ABOUT THIS EXERCISE:
Your answer should be the lines from the start of the records through the line with "Task: Switch to the Skeleton tab", copied word for word.

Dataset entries

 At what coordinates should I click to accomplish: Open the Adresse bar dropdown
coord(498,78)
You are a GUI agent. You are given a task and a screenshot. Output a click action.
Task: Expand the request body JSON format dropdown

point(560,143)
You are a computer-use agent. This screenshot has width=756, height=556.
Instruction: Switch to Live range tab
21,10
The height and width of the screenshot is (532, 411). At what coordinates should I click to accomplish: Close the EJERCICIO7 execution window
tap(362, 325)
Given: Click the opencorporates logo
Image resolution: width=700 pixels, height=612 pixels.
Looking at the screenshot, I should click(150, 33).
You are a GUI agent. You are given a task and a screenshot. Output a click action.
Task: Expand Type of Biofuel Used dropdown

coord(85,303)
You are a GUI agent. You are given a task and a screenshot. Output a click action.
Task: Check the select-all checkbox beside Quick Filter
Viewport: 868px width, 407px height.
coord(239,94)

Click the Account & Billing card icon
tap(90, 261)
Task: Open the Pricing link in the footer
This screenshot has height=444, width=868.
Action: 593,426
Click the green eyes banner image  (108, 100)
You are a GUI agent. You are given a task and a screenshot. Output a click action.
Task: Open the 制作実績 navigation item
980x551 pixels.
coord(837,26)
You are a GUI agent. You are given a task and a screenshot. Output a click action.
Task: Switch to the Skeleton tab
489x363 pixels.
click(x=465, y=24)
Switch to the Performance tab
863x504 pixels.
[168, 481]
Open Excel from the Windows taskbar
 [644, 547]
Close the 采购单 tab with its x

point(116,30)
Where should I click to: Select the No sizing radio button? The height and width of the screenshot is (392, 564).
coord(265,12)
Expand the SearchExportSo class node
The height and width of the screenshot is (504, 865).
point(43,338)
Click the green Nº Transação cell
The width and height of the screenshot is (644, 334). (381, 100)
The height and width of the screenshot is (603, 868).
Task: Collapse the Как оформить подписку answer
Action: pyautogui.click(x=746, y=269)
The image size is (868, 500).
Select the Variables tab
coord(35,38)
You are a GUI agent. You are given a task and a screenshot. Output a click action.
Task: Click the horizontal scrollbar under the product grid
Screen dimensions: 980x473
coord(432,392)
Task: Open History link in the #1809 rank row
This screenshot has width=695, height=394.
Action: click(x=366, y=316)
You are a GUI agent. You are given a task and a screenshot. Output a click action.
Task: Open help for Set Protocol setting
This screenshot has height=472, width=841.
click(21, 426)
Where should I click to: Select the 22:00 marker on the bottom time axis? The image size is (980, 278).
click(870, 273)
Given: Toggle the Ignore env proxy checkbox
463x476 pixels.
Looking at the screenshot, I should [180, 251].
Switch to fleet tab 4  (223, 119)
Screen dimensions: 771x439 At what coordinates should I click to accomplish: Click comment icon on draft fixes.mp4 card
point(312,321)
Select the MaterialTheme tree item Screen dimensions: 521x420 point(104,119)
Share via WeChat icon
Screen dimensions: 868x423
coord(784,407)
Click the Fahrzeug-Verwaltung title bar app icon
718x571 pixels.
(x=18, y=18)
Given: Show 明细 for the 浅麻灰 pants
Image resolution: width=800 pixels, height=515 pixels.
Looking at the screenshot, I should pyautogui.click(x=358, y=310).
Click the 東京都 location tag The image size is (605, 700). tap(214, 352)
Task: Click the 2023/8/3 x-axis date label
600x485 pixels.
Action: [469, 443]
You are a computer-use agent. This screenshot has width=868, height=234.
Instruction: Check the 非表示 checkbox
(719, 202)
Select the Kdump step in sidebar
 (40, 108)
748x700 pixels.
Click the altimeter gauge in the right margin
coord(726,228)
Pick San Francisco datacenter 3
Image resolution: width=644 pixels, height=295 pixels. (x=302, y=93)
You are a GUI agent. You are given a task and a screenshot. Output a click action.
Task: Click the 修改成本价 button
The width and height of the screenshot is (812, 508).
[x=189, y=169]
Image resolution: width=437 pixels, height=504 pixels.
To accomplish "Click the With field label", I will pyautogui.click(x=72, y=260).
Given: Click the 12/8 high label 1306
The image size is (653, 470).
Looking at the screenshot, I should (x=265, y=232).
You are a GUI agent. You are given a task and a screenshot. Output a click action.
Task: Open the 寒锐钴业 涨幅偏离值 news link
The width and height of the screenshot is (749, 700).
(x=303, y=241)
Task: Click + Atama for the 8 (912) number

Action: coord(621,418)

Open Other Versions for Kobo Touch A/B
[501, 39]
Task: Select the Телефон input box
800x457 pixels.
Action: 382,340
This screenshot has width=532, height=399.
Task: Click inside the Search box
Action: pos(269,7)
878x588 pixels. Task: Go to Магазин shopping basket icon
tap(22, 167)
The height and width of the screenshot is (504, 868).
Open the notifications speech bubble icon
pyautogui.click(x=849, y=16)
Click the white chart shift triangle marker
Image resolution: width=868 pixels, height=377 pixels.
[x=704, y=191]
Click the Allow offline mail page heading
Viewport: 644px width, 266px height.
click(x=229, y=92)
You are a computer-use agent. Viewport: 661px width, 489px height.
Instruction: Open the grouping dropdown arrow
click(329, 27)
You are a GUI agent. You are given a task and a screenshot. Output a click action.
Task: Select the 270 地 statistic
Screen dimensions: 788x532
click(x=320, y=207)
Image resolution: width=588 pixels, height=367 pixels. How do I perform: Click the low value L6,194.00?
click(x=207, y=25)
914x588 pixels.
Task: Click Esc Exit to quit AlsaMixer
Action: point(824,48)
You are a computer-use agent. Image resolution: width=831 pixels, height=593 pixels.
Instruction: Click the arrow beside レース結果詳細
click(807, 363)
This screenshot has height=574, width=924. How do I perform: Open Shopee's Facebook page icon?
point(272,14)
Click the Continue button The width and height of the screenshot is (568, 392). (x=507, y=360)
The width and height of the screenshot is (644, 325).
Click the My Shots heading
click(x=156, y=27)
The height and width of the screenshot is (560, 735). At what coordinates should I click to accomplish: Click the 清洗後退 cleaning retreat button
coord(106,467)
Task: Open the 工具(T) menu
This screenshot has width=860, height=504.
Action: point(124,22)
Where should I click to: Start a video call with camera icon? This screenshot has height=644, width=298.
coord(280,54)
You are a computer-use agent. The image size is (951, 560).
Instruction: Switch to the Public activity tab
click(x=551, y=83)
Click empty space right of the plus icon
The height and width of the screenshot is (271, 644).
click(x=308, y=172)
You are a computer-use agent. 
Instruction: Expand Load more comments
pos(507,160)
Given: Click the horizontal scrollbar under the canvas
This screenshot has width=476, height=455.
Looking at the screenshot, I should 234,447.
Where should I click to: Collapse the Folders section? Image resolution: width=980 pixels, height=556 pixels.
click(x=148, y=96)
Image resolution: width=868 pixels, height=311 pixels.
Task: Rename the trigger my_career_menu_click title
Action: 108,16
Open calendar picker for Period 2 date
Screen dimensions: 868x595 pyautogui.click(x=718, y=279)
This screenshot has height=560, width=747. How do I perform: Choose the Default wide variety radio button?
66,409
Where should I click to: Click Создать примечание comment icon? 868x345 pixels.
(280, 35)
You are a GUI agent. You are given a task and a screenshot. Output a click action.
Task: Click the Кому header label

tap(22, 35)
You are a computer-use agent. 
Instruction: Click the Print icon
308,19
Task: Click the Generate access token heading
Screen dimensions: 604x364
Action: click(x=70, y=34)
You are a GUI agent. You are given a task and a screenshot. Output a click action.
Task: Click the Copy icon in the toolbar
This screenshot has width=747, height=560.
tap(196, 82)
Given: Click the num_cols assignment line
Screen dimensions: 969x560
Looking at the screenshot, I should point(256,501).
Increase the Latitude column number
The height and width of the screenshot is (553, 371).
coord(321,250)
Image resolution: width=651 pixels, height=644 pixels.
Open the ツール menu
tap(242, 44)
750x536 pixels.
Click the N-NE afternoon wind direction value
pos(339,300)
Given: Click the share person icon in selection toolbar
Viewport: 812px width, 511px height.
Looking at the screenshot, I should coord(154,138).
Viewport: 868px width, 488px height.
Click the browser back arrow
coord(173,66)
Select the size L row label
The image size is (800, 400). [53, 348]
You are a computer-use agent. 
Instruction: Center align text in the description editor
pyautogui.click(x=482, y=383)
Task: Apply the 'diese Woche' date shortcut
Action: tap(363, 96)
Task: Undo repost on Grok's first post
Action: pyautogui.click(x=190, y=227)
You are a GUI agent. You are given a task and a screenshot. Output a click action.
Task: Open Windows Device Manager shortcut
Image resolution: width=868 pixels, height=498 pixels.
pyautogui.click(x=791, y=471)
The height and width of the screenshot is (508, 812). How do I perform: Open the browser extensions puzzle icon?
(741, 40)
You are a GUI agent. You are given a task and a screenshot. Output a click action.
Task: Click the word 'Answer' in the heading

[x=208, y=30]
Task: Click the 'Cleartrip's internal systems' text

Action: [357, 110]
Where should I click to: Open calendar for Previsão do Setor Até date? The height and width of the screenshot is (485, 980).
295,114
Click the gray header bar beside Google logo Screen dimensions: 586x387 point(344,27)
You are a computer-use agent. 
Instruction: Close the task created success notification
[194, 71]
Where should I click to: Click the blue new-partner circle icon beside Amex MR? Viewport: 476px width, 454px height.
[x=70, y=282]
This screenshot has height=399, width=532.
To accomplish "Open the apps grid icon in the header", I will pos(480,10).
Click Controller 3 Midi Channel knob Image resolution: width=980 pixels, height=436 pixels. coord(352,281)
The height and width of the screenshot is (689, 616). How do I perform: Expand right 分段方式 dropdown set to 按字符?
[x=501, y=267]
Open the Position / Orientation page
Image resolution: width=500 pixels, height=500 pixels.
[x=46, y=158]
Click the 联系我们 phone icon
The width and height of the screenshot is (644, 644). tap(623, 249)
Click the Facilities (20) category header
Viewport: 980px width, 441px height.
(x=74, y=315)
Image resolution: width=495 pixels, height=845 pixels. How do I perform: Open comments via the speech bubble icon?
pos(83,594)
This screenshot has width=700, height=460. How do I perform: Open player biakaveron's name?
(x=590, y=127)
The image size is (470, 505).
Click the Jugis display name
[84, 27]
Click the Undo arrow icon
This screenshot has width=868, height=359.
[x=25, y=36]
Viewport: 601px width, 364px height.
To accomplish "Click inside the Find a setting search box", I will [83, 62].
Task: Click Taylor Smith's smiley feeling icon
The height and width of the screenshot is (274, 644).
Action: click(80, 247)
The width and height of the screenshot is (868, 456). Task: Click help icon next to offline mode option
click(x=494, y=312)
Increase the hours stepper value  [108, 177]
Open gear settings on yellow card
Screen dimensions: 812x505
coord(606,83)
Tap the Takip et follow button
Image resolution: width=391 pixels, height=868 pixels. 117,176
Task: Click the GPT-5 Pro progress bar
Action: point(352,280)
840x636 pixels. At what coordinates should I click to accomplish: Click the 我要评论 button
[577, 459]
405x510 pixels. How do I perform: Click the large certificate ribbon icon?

PROBLEM SOLUTION:
 At what coordinates should I click to accomplish: Open the Adresse bar dropdown
coord(498,78)
You are a GUI agent. You are given a task and a screenshot. Output a click action.
Task: Expand the request body JSON format dropdown

point(560,143)
You are a computer-use agent. This screenshot has width=756, height=556.
Instruction: Switch to Live range tab
21,10
The height and width of the screenshot is (532, 411). At what coordinates should I click to accomplish: Close the EJERCICIO7 execution window
tap(362, 325)
Given: Click the opencorporates logo
Image resolution: width=700 pixels, height=612 pixels.
Looking at the screenshot, I should click(150, 33).
You are a GUI agent. You are given a task and a screenshot. Output a click action.
Task: Expand Type of Biofuel Used dropdown

coord(85,303)
You are a GUI agent. You are given a task and a screenshot. Output a click action.
Task: Check the select-all checkbox beside Quick Filter
Viewport: 868px width, 407px height.
coord(239,94)

Click the Account & Billing card icon
tap(90, 261)
Task: Open the Pricing link in the footer
This screenshot has height=444, width=868.
Action: 593,426
Click the green eyes banner image  (108, 100)
You are a GUI agent. You are given a task and a screenshot. Output a click action.
Task: Open the 制作実績 navigation item
980x551 pixels.
coord(837,26)
You are a GUI agent. You are given a task and a screenshot. Output a click action.
Task: Switch to the Skeleton tab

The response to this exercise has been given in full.